Well I opened up the Power Designs 5005R  in an effort to repair it. Let me start by giving you some background:

This model is fairly old like most Power Designs supplies and has a low granularity (coarse) single turn voltage knob (0-50V) with a higher precision single turn 0-1 V control knob inside of it. Inside the unit, there are two pots piggy back mounted with the fine on top and the coarse on the bottom. It was a real bitch trying to separate them to clean them. The two pots are wired in series and the sum of their resistance is presented to the voltage regulation circuit.

Now, the problem presented itself when I tested the unit. Because all of these analog pots are older than dirt, tiny crap inevitably got inside of them. The result of this is a very VERY serious problem. To make matters worse, the main voltage control pot is not wirewound. It has a solid circular (ring) resistive metallic (or more likely ceramic because it's a Cermet pot) element inside and offered (notice the past tense here) seemingly true contiguous adjustment. Unfortunately, because the thing is older than dirt, crap managed to get inside of it, whether it's the lube used to lubricate it (and there's quite a bit in there) or metal/ceramic dust from too many turns or the environment (or whatever). So, when the wiper (which is tiny and barely makes contact with the resistive element) gets dirt between it and the smooth track, guess what happens? Basically, you get a "break before make" open circuit scenario telling the supply to shoot a full fifty volts to its output terminals. So, any reasonable circuit you have connected, save for your current limit setting, gets instantly fried. This made me appreciate modern digital circuits with rotary encoders providing inputs to microcontrollers (i.e., solving this entire problem).
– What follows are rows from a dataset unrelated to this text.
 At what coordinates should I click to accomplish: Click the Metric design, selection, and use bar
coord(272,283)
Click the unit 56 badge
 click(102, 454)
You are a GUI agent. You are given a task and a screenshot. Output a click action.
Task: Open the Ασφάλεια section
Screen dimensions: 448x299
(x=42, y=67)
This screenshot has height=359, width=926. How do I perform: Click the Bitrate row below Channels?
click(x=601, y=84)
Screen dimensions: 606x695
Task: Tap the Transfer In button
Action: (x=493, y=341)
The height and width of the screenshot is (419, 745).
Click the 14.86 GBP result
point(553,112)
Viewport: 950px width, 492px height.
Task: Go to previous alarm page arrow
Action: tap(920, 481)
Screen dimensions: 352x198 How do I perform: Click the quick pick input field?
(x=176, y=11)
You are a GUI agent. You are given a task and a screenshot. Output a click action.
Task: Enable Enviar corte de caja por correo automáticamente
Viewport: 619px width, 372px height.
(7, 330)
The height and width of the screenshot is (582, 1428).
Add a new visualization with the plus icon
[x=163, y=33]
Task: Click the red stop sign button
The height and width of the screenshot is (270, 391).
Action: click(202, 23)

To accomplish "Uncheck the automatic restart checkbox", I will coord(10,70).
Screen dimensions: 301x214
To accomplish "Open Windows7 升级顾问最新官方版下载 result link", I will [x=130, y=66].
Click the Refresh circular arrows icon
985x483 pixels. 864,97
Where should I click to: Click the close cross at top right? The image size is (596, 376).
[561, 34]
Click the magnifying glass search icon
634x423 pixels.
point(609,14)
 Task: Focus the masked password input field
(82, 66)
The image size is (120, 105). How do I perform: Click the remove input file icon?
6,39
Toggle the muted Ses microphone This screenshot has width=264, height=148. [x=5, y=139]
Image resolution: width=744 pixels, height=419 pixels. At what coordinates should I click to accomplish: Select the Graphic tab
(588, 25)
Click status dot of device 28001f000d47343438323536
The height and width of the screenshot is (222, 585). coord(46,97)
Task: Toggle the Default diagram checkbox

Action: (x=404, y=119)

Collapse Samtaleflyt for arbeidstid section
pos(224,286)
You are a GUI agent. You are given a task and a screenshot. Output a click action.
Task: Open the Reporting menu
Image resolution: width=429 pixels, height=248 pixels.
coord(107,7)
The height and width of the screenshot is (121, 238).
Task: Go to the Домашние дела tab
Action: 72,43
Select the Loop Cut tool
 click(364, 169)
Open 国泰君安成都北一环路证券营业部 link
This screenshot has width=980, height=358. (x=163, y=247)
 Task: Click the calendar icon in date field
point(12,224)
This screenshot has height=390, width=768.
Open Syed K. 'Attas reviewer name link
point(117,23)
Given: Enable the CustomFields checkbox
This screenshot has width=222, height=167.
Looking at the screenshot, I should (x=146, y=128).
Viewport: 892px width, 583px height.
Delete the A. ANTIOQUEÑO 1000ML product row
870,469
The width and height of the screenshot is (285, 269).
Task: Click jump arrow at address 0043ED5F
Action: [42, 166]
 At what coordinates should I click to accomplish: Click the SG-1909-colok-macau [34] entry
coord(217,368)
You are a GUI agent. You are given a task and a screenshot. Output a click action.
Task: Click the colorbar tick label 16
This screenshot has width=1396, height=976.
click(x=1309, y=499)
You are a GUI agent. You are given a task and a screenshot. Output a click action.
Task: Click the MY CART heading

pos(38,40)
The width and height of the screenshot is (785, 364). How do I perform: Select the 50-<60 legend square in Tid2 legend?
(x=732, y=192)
I first noticed the spikes when I tried to test the supply through its entire 50 volt range. As I turned the coarse voltage control pot from 0 to 50, I saw occasional brief spikes to 50 V along the way. More surprisingly, the fine tune control (which has a wirewound pot backing it) also caused spikes. This behavior makes the supply not only useless, as is, but also dangerous, both to DUTs and small furry animals. One can argue that you can set the voltage first and then connect a circuit or device, but I feel that this is too much to ask and a mere touch of the voltage control pot can shoot a 50+ V spike (i.e., infinite resistance in the regulation circuit) through the device connected to it, because a single grain of crap got under the wiper or it (i.e., the wiper) left the resistive element for ten milliseconds due to vibration and tight tolerance (combined with a crap speed-bump it was balancing on partially).

I tried to take the pots apart and clean them, but this was futile. The things are just way too old and the tolerances too tight inside. They were never meant to be taken apart and cleaned. There's lube inside and the wiper is at such tight tolerance with the cermet track that any shift when it is taken apart will result in more of that "break before make" action when put back together. It's just not worth the effort and danger. I certainly would not trust any sort of "drill holes, blow and clean solution," because even if it works perfectly on day one, all it takes is for a single particle to get in between the wiper and track and your circuit under test is literally toast.

So, the solution to the dilemma was to take a single 10 kOhm Chinese Bourns imitation 10-turn pot and replace the two (coarse and fine) with the single multi-turn pot. Sadly, the hole in the metal front panel was too small and I had to drill it slightly larger to fit the fake Bourns pot. The whole endeavor including removing the old pots, examining them and mounting the fake Bourns took about two hours.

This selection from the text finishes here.